The demographic data in the Indianapolis article represents the entire consolidated governmental area. The data in this "balance" article represents the balance of the consolidated governmental area except the included towns listed above.

==Demographics==
At the 2000 census there were 781,870 people, 320,107 households, and 192,704 families residing in the balance. The population density was 2,163.0/mi^{2} (835.1/km^{2}). There were 352,429 housing units at an average density of 376.4/km^{2} (975.0/mi^{2}). The racial makeup was 69.09% White, 25.50% Black or African American, 0.25% Native American, 1.43% Asian, 0.04% Pacific Islander, 2.04% from other races, and 1.64% from two or more races.

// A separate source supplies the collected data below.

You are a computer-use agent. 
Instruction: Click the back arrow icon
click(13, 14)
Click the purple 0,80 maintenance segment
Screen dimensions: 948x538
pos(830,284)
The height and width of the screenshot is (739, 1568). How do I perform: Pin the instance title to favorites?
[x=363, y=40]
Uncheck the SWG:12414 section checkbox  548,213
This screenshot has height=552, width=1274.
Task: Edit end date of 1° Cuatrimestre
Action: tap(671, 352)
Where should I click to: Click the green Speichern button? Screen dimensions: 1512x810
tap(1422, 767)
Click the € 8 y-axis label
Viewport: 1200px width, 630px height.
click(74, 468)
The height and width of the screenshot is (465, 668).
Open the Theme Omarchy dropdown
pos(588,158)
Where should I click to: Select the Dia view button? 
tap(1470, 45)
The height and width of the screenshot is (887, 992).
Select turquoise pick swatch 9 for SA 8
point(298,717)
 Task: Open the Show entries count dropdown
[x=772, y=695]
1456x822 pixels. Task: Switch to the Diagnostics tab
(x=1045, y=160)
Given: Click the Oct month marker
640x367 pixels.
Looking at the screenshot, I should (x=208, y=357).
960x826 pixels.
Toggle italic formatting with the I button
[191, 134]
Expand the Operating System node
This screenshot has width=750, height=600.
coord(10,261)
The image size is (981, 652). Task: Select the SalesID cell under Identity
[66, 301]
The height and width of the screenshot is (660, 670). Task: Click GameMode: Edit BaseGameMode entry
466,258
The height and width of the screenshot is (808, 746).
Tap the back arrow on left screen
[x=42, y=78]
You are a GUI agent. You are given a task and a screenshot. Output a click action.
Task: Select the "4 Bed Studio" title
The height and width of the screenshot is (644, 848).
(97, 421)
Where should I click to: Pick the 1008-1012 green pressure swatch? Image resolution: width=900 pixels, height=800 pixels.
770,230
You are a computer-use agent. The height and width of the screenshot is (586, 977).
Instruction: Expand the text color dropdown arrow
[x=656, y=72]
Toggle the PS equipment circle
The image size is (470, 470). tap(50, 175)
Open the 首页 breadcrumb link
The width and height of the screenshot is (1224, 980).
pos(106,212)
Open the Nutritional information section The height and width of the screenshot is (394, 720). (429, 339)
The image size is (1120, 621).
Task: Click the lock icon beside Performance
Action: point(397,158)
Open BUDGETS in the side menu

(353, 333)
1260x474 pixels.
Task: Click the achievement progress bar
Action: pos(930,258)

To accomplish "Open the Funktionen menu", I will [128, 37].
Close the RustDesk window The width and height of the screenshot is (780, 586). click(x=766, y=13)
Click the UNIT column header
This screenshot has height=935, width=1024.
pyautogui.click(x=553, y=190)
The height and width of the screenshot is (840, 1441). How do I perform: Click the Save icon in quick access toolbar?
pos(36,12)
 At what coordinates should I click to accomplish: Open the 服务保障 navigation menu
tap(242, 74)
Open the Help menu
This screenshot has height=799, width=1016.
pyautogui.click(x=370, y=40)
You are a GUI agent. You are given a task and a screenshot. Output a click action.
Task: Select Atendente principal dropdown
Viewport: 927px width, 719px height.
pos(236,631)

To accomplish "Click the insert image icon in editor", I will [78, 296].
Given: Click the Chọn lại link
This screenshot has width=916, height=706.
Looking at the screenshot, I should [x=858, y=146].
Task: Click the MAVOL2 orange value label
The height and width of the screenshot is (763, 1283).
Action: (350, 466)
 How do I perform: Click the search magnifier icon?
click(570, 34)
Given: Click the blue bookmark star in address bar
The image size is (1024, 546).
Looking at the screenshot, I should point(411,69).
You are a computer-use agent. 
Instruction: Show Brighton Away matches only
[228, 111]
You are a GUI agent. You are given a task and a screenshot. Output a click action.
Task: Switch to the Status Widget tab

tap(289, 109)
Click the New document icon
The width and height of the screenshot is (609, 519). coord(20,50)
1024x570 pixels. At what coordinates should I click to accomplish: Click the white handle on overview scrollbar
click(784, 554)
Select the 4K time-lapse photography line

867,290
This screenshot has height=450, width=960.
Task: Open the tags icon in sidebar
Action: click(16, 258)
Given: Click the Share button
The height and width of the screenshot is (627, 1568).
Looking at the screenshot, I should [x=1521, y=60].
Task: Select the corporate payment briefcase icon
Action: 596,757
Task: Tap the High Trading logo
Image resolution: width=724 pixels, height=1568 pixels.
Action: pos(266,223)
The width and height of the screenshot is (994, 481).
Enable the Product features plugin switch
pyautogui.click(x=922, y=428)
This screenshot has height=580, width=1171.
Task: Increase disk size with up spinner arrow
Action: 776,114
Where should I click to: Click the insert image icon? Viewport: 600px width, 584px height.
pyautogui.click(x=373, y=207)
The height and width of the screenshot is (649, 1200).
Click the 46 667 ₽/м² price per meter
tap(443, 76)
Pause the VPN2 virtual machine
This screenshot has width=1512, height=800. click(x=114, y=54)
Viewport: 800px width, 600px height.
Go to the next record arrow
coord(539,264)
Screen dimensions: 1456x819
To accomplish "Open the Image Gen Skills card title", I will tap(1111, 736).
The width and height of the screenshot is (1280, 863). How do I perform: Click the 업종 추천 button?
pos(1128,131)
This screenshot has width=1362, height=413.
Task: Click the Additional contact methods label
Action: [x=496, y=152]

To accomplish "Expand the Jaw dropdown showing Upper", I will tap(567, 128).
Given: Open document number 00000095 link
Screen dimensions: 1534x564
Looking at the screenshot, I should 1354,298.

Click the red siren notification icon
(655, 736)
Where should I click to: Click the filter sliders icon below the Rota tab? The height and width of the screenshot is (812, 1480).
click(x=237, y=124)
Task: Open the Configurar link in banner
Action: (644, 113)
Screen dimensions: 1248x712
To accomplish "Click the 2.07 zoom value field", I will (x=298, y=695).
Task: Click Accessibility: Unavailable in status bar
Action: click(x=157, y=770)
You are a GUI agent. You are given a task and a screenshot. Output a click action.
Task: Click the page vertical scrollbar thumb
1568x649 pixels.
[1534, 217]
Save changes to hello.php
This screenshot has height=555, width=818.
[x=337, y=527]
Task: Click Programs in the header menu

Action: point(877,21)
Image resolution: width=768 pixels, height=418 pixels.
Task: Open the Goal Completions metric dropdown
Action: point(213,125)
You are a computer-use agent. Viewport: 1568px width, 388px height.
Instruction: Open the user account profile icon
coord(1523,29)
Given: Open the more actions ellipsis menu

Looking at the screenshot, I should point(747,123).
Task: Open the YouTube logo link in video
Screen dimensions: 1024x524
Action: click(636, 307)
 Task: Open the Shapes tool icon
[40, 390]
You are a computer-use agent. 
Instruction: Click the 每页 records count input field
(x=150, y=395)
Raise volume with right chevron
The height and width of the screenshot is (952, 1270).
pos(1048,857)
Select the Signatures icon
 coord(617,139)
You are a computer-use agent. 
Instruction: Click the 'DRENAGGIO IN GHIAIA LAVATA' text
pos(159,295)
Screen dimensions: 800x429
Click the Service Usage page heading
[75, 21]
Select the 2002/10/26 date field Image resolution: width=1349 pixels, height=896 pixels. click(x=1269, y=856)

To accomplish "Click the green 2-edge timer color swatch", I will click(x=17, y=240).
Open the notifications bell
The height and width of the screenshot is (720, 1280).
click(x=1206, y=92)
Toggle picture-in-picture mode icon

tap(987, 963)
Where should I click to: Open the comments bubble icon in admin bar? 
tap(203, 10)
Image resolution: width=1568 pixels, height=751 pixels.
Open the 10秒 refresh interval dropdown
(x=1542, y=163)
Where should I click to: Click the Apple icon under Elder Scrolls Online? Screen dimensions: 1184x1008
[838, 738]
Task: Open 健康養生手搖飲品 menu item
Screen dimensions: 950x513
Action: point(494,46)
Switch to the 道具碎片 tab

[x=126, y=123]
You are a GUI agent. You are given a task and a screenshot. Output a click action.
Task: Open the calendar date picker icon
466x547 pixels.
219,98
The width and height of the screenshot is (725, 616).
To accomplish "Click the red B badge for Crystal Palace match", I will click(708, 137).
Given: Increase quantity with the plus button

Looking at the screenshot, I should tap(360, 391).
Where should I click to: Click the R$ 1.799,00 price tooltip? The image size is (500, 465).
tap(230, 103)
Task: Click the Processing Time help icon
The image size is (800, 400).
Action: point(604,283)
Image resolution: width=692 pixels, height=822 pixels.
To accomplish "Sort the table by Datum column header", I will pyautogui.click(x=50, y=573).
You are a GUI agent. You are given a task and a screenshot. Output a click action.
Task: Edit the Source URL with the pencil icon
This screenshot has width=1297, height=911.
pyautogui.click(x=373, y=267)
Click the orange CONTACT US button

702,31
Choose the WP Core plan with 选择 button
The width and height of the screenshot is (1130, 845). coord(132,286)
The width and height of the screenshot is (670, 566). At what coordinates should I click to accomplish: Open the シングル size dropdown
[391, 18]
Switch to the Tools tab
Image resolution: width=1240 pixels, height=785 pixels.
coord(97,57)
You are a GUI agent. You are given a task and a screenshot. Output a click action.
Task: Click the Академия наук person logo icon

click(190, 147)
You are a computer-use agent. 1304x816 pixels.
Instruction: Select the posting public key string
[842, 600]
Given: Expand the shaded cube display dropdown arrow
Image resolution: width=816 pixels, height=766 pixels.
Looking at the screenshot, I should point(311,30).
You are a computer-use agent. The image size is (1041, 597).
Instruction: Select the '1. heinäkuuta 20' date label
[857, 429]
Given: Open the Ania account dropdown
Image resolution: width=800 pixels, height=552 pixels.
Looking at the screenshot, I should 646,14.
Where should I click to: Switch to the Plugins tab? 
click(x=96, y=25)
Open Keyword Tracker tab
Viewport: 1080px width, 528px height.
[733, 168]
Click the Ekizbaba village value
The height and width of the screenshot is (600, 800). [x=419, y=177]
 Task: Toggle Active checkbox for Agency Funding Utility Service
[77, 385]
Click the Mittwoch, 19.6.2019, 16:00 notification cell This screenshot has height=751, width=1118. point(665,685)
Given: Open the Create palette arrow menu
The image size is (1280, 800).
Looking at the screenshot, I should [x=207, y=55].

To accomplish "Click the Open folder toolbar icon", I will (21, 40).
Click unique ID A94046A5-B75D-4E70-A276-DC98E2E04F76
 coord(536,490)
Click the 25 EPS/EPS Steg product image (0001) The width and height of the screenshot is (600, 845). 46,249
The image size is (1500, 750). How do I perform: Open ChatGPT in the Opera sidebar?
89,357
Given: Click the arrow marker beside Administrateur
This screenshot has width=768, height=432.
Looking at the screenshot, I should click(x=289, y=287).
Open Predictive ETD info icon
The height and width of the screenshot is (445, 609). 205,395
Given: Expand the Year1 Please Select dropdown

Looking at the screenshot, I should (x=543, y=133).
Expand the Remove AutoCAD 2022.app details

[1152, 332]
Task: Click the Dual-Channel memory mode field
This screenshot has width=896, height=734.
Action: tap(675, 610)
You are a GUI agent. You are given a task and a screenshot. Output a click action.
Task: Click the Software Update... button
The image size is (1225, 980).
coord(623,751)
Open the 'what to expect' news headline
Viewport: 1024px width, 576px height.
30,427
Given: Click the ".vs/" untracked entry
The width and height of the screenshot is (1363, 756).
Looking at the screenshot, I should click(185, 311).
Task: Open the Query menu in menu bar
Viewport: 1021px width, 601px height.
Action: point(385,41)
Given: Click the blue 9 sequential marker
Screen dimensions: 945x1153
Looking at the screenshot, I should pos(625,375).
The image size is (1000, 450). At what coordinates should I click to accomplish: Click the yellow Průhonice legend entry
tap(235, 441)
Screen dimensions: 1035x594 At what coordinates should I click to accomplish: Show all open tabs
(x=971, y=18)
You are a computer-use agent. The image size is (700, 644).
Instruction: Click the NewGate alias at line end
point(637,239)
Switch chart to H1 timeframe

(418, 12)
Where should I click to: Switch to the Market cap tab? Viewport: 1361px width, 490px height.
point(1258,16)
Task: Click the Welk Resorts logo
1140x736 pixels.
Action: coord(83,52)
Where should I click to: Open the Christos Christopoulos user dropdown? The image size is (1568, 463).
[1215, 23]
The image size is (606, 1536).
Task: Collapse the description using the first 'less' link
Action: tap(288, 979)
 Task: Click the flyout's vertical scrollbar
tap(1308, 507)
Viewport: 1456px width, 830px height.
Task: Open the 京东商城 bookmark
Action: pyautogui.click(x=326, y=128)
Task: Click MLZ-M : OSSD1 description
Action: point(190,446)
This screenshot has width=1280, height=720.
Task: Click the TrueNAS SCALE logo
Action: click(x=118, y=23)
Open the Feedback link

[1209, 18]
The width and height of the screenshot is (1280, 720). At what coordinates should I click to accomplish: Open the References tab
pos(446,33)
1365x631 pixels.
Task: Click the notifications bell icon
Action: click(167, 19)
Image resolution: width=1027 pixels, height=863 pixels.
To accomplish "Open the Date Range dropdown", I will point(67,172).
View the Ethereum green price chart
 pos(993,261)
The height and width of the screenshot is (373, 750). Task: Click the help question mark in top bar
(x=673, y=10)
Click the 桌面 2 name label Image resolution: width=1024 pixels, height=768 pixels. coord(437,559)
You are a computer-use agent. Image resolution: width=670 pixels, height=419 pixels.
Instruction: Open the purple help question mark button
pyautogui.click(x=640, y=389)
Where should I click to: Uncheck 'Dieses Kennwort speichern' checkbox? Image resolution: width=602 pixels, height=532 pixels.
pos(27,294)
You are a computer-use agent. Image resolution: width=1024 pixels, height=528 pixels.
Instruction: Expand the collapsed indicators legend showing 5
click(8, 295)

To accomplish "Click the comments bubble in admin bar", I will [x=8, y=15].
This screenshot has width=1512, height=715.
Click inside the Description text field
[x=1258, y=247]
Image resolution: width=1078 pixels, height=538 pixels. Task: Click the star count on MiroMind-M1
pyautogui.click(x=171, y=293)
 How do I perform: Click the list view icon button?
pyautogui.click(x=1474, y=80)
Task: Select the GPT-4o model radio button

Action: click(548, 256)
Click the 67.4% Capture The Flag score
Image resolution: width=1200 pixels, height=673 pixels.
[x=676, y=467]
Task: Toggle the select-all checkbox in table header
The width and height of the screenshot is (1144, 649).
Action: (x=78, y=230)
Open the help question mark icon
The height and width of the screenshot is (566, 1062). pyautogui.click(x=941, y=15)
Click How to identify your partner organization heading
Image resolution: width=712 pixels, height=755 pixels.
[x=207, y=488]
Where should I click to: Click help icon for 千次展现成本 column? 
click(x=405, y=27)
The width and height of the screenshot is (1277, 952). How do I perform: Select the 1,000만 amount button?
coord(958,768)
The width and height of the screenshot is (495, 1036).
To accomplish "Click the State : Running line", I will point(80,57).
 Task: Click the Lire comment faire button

Hispanic or Latino people of any race were 3.92%.

There were 320,107 households, 29.8% had children under the age of 18 living with them, 40.6% were married couples living together, 15.1% had a female householder with no husband present, and 39.8% were non-families. 32.0% of households were one person, and 8.5% were one person aged 65 or older. The average household size was 2.39 and the average family size was 3.04.

In the balance the population was spread out, with 25.7% under 18, 10.2% from 18 to 24, 32.9% from 25 to 44, 20.3% from 45 to 64, and 11.0% who were 65 or older. The median age was 34 years. For every 100 females, there were 93.7 males. For every 100 females age 18 and over, there were 90.2 males.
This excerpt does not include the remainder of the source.